I found myself disoriented, intrigued, and not a little distracted by this cinematic fissure in time. There was Ford looking as he did decades ago, swashbuckling his way through an assortment of obstacles ultimately landing atop a moving train. HOW DID THEY DO THAT? Only occasionally did I see the odd way Ford’s head sat on his shoulders. But mostly, this de-aging effect worked and I started wondering if we could bring back Marilyn? Marlon? But I digress.

The sequence sent me back to the beginning, Raiders of the Lost Ark and its iconic opening 10 minutes, an alchemical combination of suspense, action, story-telling, humor, and the dramatic introduction of the whip-toting, fedora-sporting Indiana Jones. Conjured by director Steven Spielberg, the sequence and the weight of that boulder has been felt rolling through decades of cinematic history, shaping action sequences in its path ever since.

Dial’s opening scenes are preamble to a funny re-introduction of our hero. As we flash forward to 1969 we encounter Indy now gray, creased, and ensconced in an easy chair from which he emerges in his boxer shorts. It’s funny and endearing and underscores how lightly Ford and Indy hold themselves. While director James Mangold lacks Spielberg’s finesse and timing, I found myself glued to Indy’s every move, still preposterously spry as he’s propelled by various kinds of horse power–including a chase on horseback through the subway.
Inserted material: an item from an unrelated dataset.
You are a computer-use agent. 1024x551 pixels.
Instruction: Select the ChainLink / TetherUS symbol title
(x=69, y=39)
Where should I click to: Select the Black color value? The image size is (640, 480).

An unremarkable Phoebe Waller-Bridge appears as Indy’s venal goddaughter who is out for herself; the charismatic Mads Mikkelsen plays Indy’s Nazi nemesis; Toby Jones is a vagabond teen who’s there in the clutch, ready to fly or drive anything– whether or not he knows how. Antonio Banderas pops out of nowhere in a small role. Though some of the names have changed, we’ve seen it all before. And though this escapade takes us under the sea, up in the air, through the back alleys of exotic locales, and back in time– what held me through the drawn out chases, the not so surprising twists, and the clunky climax, was Harrison Ford’s Indiana Jones still cracking his whip and wearing his fedora. Hats off to him.